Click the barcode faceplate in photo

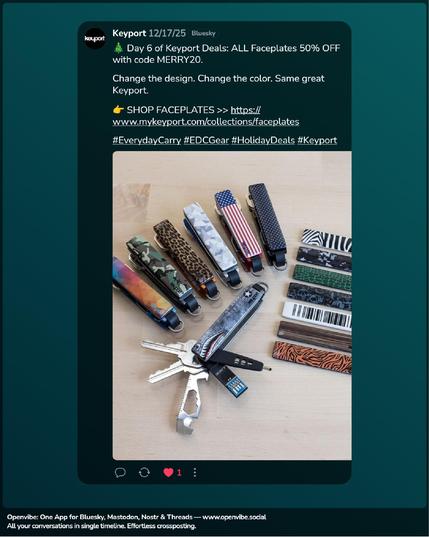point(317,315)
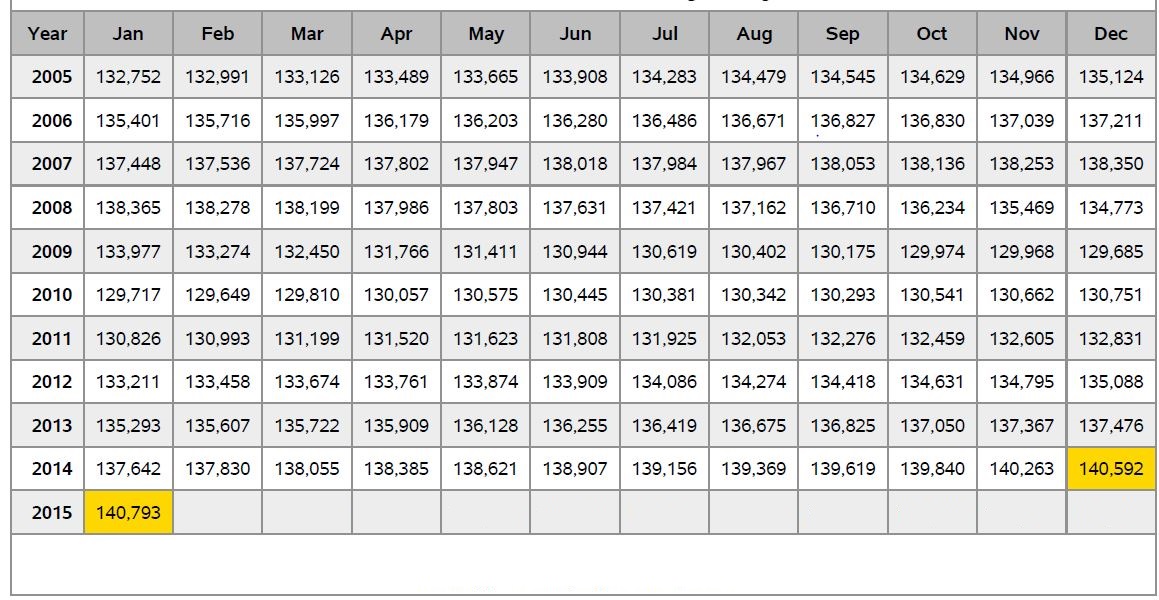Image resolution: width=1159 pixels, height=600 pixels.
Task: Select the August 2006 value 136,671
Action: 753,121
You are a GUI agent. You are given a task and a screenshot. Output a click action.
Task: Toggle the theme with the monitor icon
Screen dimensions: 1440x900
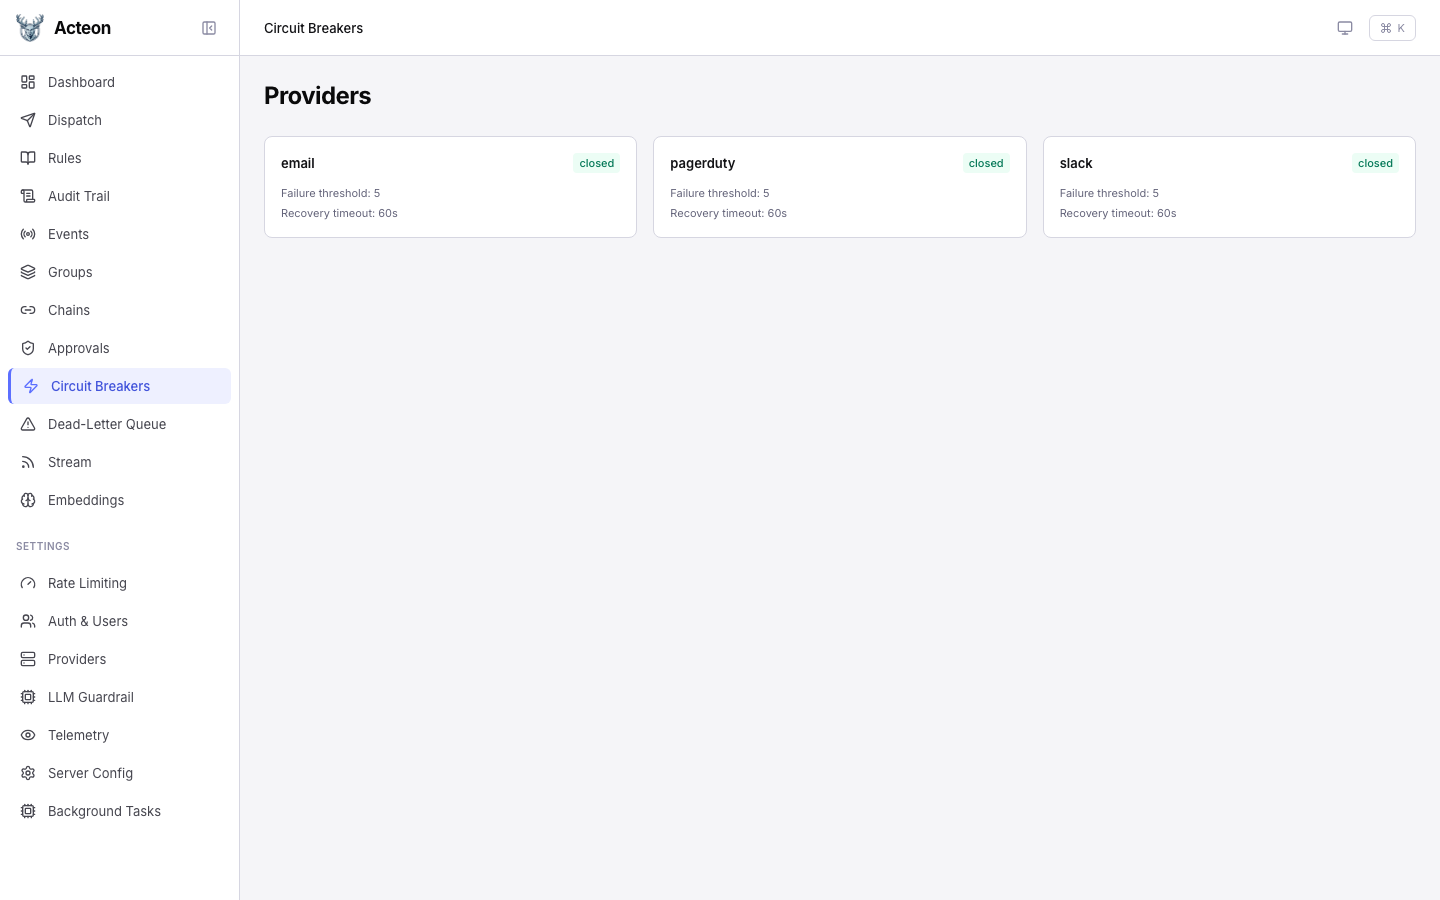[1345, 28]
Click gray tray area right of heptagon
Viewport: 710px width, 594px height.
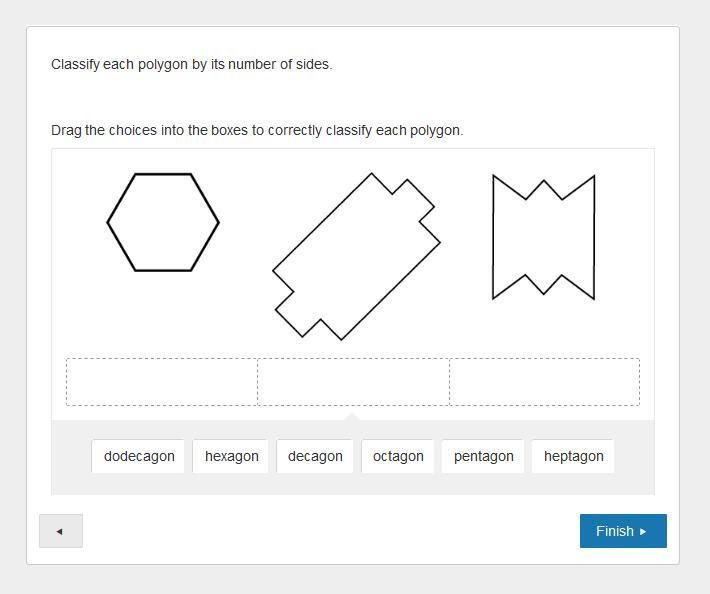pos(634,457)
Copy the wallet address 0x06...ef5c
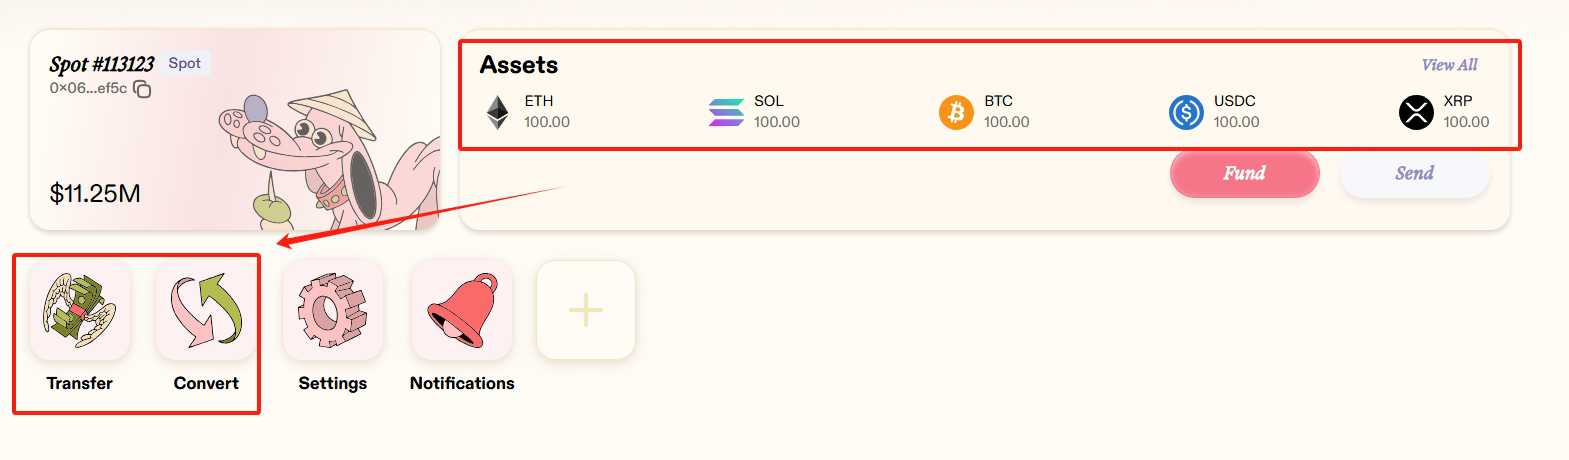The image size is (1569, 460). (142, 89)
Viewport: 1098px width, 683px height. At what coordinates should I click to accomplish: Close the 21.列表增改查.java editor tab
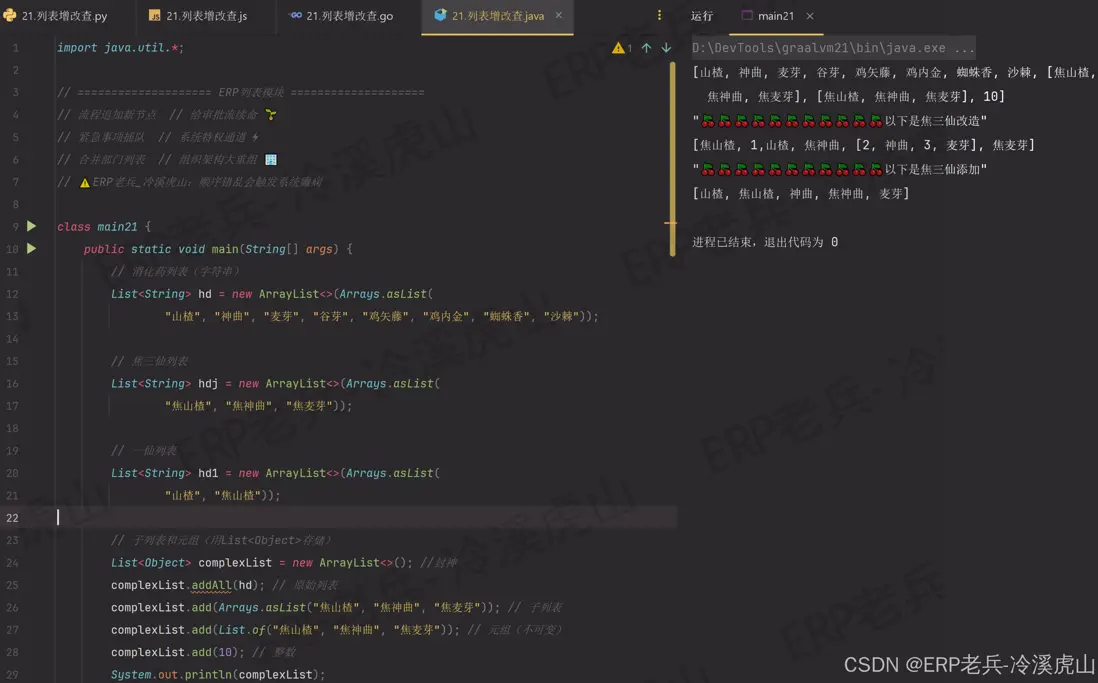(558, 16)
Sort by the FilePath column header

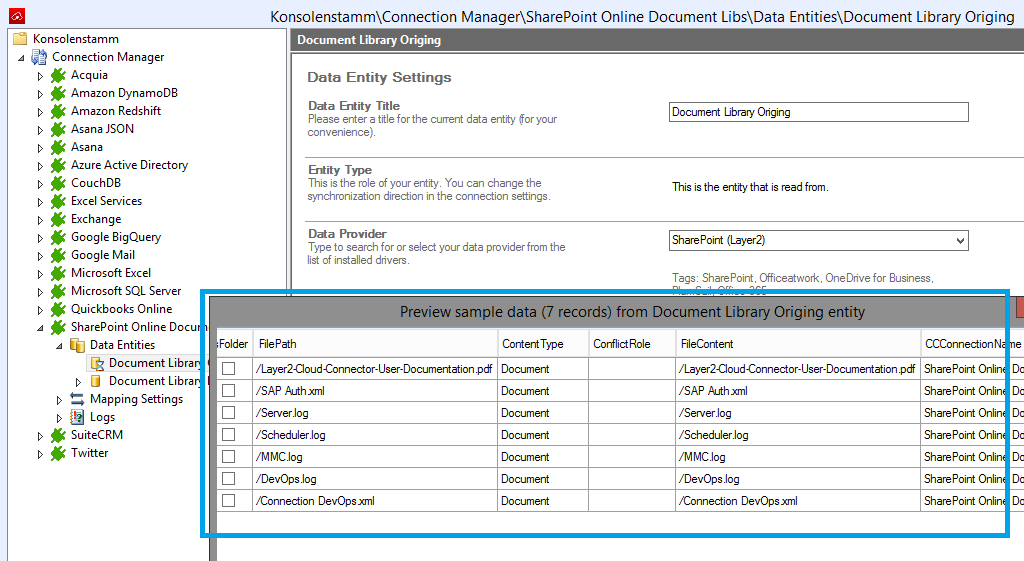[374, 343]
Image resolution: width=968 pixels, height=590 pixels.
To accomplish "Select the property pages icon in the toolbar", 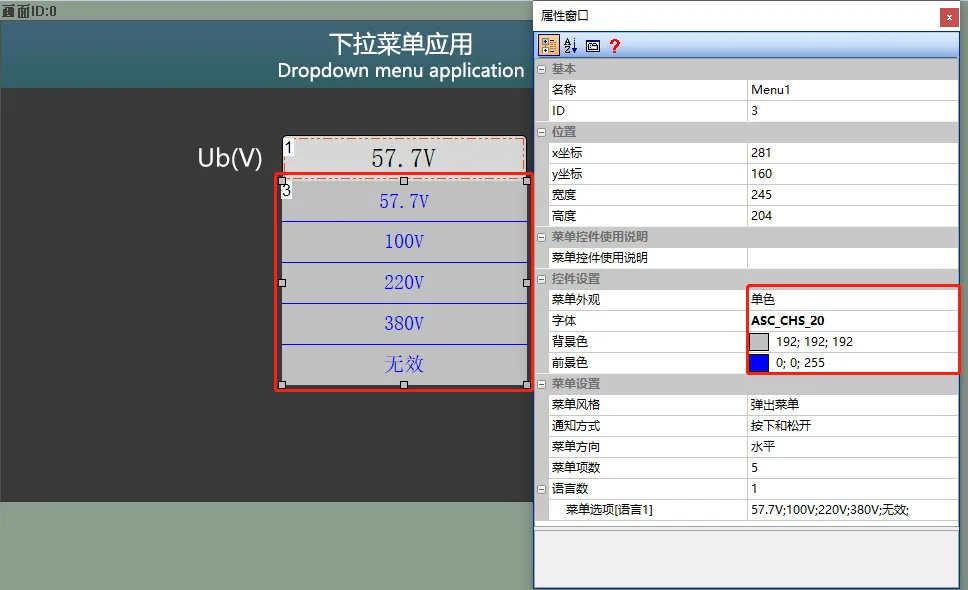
========
#### TO BE DONE:
Reproduce all of the entries above word for word, leaving out the pictures.

#### RESULT:
Click the barcode faceplate in photo

point(317,315)
Image resolution: width=1159 pixels, height=600 pixels.
Task: Select the August 2006 value 136,671
Action: 753,121
You are a GUI agent. You are given a task and a screenshot. Output a click action.
Task: Toggle the theme with the monitor icon
Screen dimensions: 1440x900
[1345, 28]
Click gray tray area right of heptagon
Viewport: 710px width, 594px height.
pos(634,457)
Copy the wallet address 0x06...ef5c
The image size is (1569, 460). (142, 89)
Viewport: 1098px width, 683px height. At what coordinates should I click to accomplish: Close the 21.列表增改查.java editor tab
(558, 16)
Sort by the FilePath column header

[374, 343]
Image resolution: width=968 pixels, height=590 pixels.
To accomplish "Select the property pages icon in the toolbar", 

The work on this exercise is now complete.